Calls for data or scientific literacy therefore risk recapitulating narratives that anti-mask views are the product of individual ignorance rather than coordinated information campaigns that rely heavily on networked participation. Powerful research and media organizations paid for by the tobacco or fossil fuel industries have historically capitalized on the skeptical impulse that the “science simply isn’t settled,” prompting people to simply “think for themselves” to horrifying ends. The attempted coup on January 6, 2021 has similarly illustrated that well-calibrated, well- funded systems of coordinated disinformation can be particularly dangerous when they are designed to appeal to skeptical people. While individual insurrectionists are no doubt to blame for their own acts of violence, the coup relied on a collective effort fanned by people questioning, interacting, and sharing these ideas with other people. These skeptical narratives are powerful because they resonate with these these people’s lived experience and—crucially—because they are posted by influential accounts across influential platforms.

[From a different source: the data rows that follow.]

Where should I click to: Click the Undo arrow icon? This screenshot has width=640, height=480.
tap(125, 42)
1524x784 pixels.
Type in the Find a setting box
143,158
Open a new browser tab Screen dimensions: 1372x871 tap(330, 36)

Understanding the way that anti-mask groups think about science is crucial to grappling with the contested state of expertise in American democracy. In a study of Tea Party supporters in Louisiana, sociologist Arlie Russell Hochschild explains the intractable partisan rift in American politics by emphasizing the importance of a “deep story”: a subjective prism that people use in order to make sense of the world and guide the way they vote. For Tea Party activists, this deep story revolved around anger towards a federal system ruled by liberal elites who pander to the interests of ethnic and religious minorities while curtailing the advantages that White, Christian traditionalists view as their American birthright. Anti-maskers’ deep story draws from similar wells of resentment, but adds a particular emphasis on the appropriation of scientific knowledge by a paternalistic, condescending elite that expects intellectual subservience rather than critical thinking from the lay public.

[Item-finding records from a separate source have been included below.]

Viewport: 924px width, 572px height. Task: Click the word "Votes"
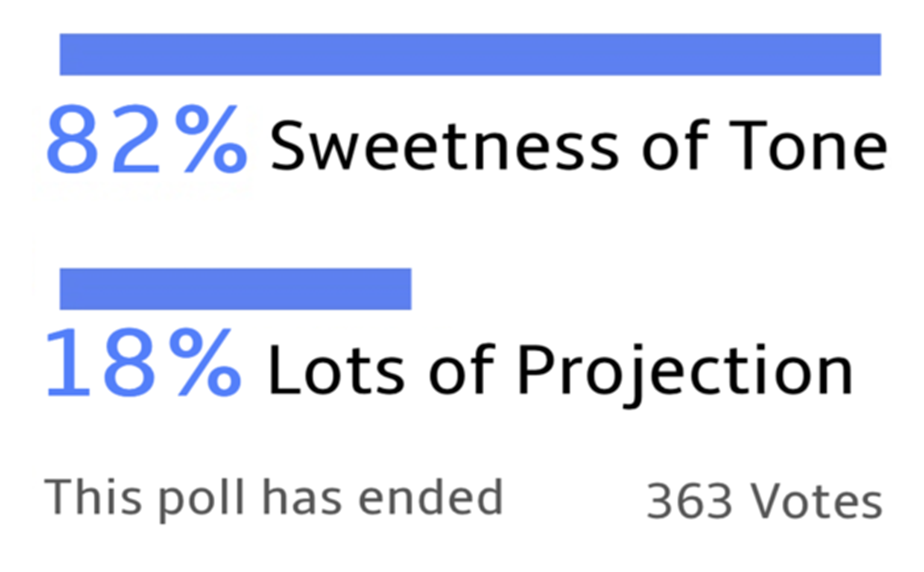(815, 501)
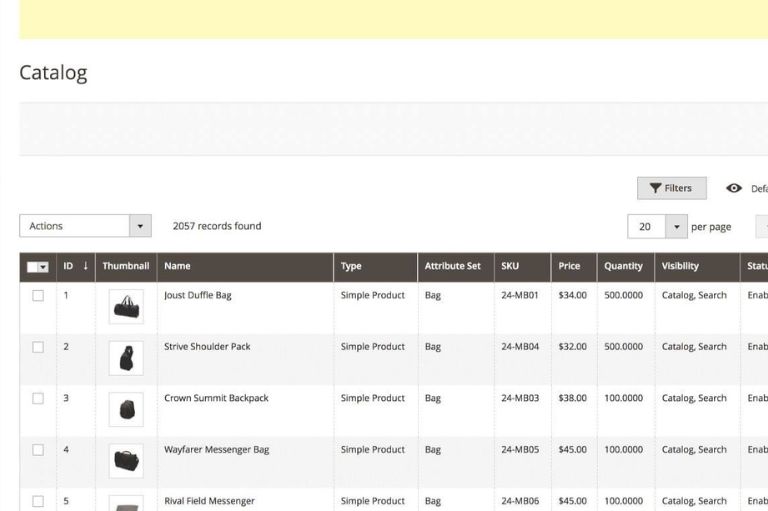
Task: Sort the table by Price column header
Action: click(569, 266)
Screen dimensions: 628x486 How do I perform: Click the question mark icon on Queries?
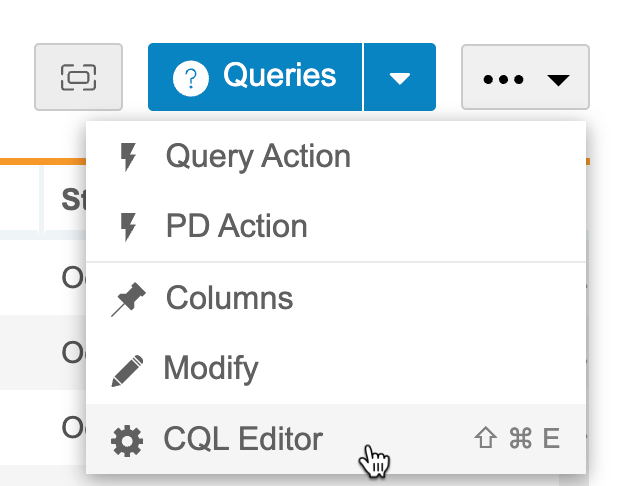[x=190, y=78]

To be clear, we are not promoting these views. Instead, we seek to better understand how “analyzing data” can take on different meanings during a time of crisis. As the data visualizations from anti-mask users show, simply increasing access to raw data or improving the quality of data visualizations will not bolster public consensus about scientific findings. Making and interpreting data visualizations are not objective or dispassionate processes; they are social and political endeavors that animate stories shaped by personal experiences and cultural interpretations. This story is about how a public health crisis—refracted through seemingly objective numbers and data visualizations—is part of a broader battleground about scientific epistemology and democracy in modern American life.